Isso não quer dizer, porém, que não haja espaço para aperfeiçoamentos nas regras do sistema financeiro nacional. Melhorar as regras de supervisão bancária foi uma das determinações da última reunião do G-20. "Na ocasião, todos os governantes voltaram para casa com a tarefa de estudar aperfeiçoamentos para evitar novas crises. Os Estados Unidos estão saindo na dianteira", disse Mendes.
Além disso, é preciso levar em conta que os mercados americano e brasileiro são de dimensões muito diferentes.

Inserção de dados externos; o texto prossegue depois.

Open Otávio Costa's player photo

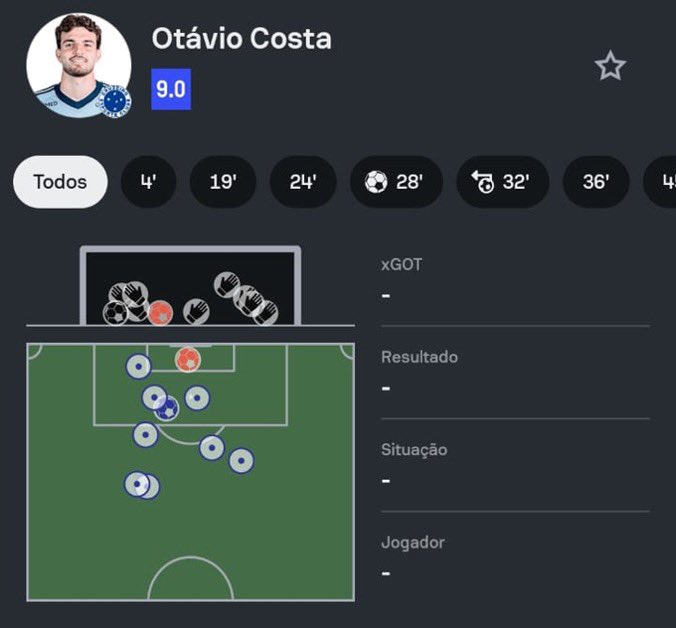click(78, 66)
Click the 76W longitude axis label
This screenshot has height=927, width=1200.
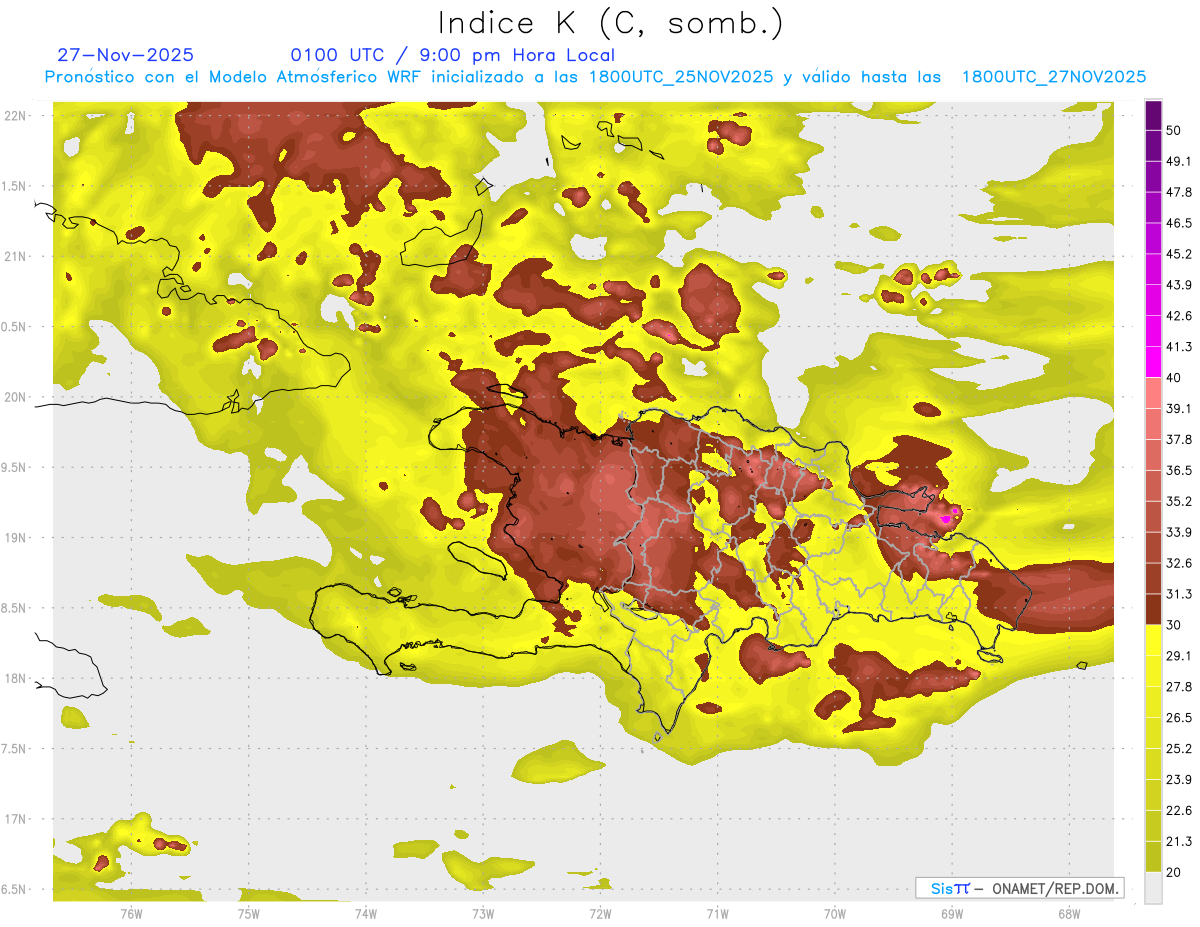131,913
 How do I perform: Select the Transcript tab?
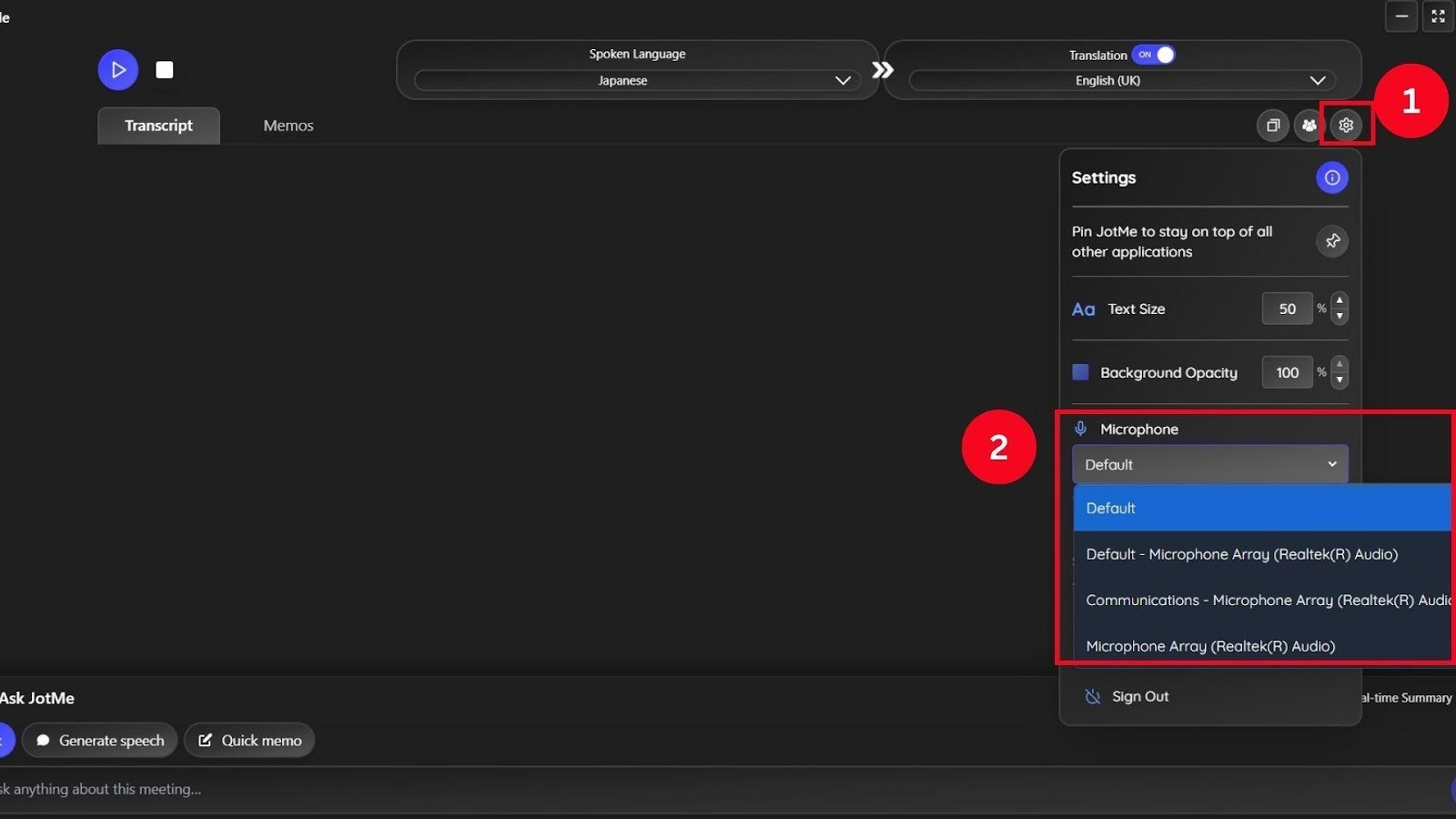158,125
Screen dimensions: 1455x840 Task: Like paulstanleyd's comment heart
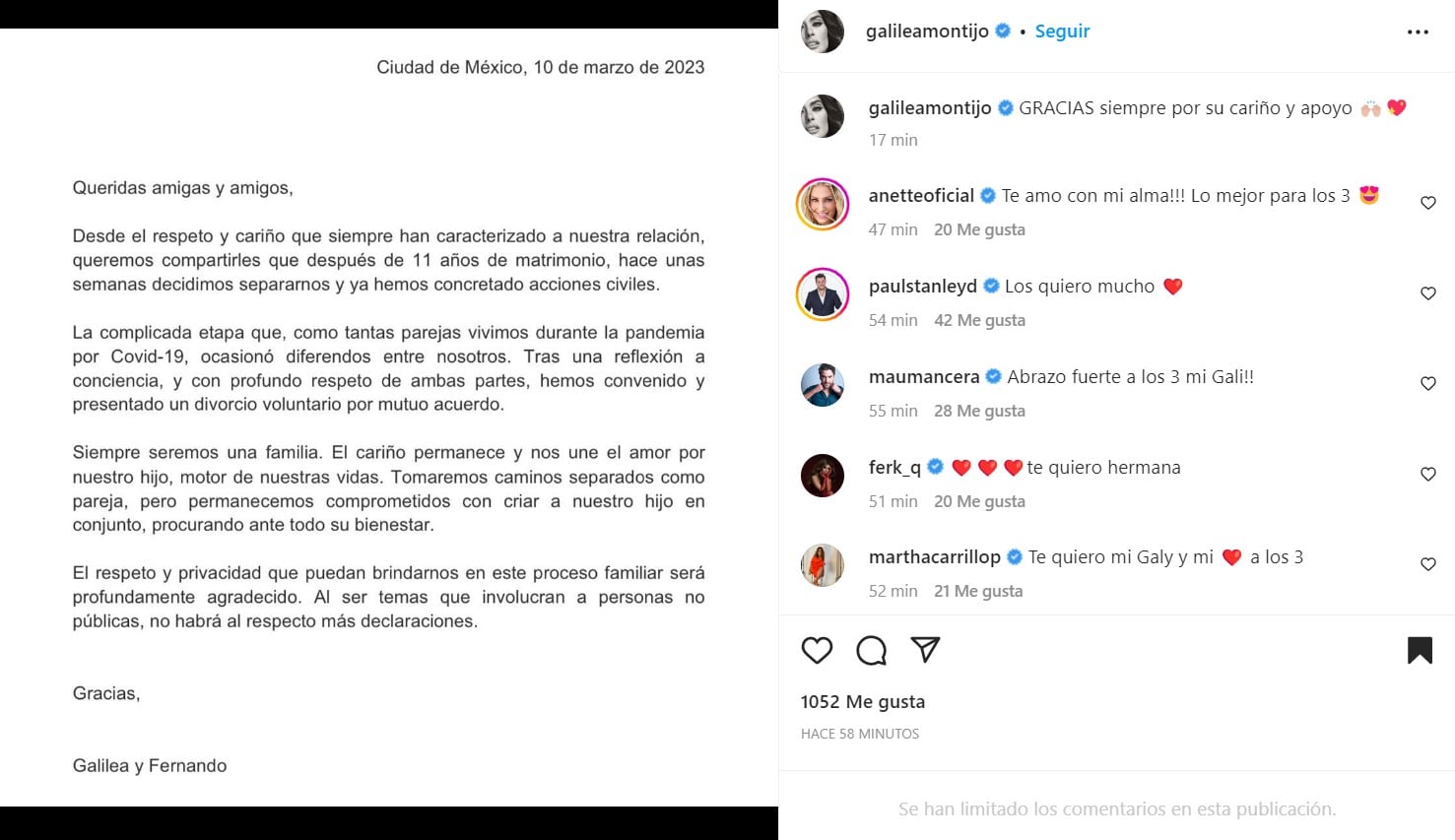[1427, 293]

Tanto Mendes quanto Anhesini apontam a área de derivativos como uma das que precisam ter as regras melhoradas. As deficiências ainda existentes explicam em parte as pesadas perdas que várias empresas brasileiras registraram com derivativos atrelados ao câmbio na crise internacional. O BIS estimou essas perdas em US$ 25 bilhões.
As operações padronizadas de derivativos são bem monitoradas no Brasil. As de balcão são registradas na BM&FBovespa ou na Cetip, embora não haja marcação a mercado nem registro das mudanças de posição. Mas nem todas as exóticas são controladas aqui. Nos EUA, não há nem o registro das operações não padronizadas e essa é uma das correções sugeridas.

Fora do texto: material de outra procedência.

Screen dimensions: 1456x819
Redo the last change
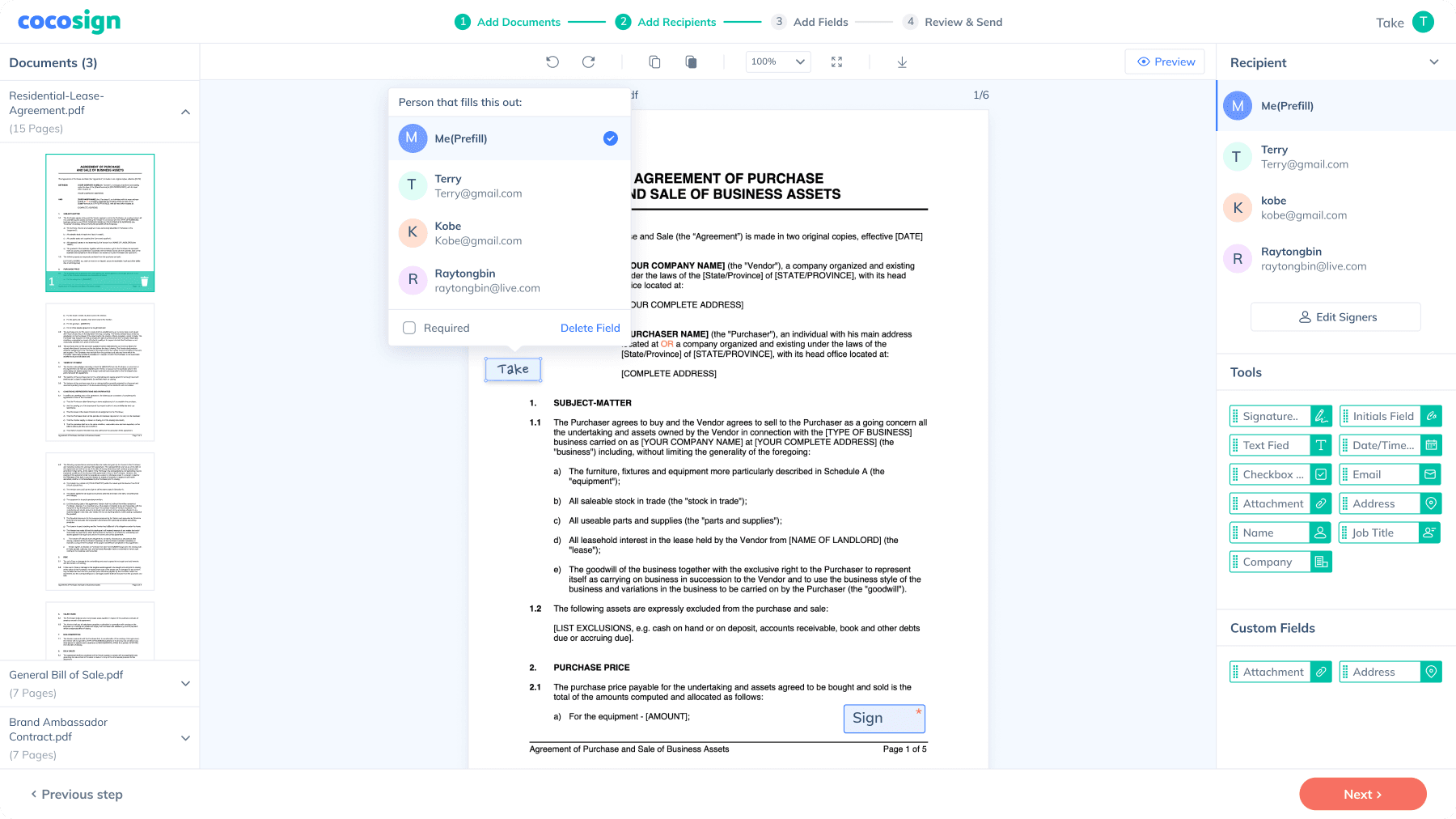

Anhesini atribui a segurança dessas operações no mercado brasileiro em parte à reforma feita no Sistema de Pagamentos Brasileiro (SPB) na década de 90, que regulou as câmaras de compensação e de liquidação.
Entre as propostas de Obama já praticadas no Brasil Anhesini destacou a proposta de fortalecer o poder supervisor do Fed. O BC brasileiro, disse, já é supervisor único com amplos poderes, inclusive fora da área financeira. A legislação contra a lavagem de dinheiro, lembrou, autoriza o BC a fiscalizar até empresas imobiliárias, negociadores de objetos de arte e auditorias.

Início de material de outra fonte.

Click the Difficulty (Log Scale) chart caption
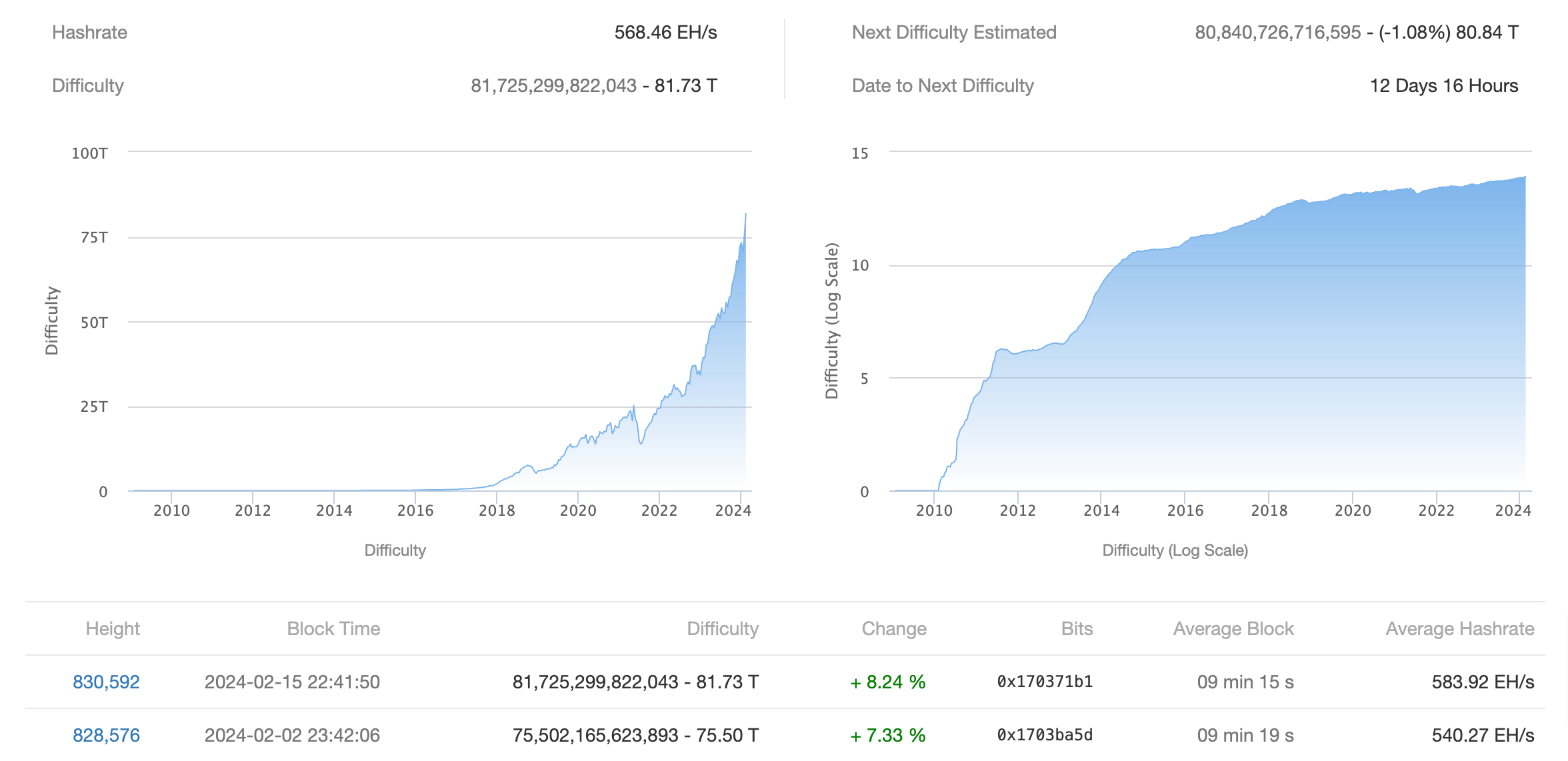(1175, 550)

O conselho unificado de supervisão financeira proposto por Obama foi comparado por Anhesini ao Conselho Monetário Nacional (CMN), que reune o Banco Central e autarquias como a Comissão de Valores Mobiliários (CVM).
A intenção de Obama de aumentar as exigências de capital para as instituições financeiras vai em linha da determinação do BC brasileiro de estabelecer limites de capital variáveis conforme a área de atuação. Assim, há um capital mínimo diferente para um banco múltiplo, um comercial e uma corretora, além dos valores exigidos conforme o risco incorrido, que são determinadas pelo BIS. O próprio parâmetro estabelecido pelo BIS foi reforçado pelo BC brasileiro, que exige dos bancos um capital mínimo equivalente a 11% dos riscos, acima dos 8% do BIS.
Anhesini lembrou que grandes instituições financeiras americanas como o Goldman Sachs, o Morgan Stanley e a GMAC tiveram que se transformar em holding bancária para ter acesso ao pacote de ajuda do Troubled Asset Relief Program (Tarp) do Tesouro.
O sócio-líder de serviços financeiros da KPMG afirmou que as propostas de Obama ainda levarão tempo para serem apreciadas pelo legislativo americano e podem sofrer adaptações no processo.
No curto prazo, o processo de adaptação das instituições financeiras pode causar uma redução no fluxo de recursos para o Brasil e outros mercados emergentes, prevê Anhesini. "A fase de adaptação trará consequências. Além disso, haverá custos novos também, que acabarão recaindo em algum ponto do processo", disse.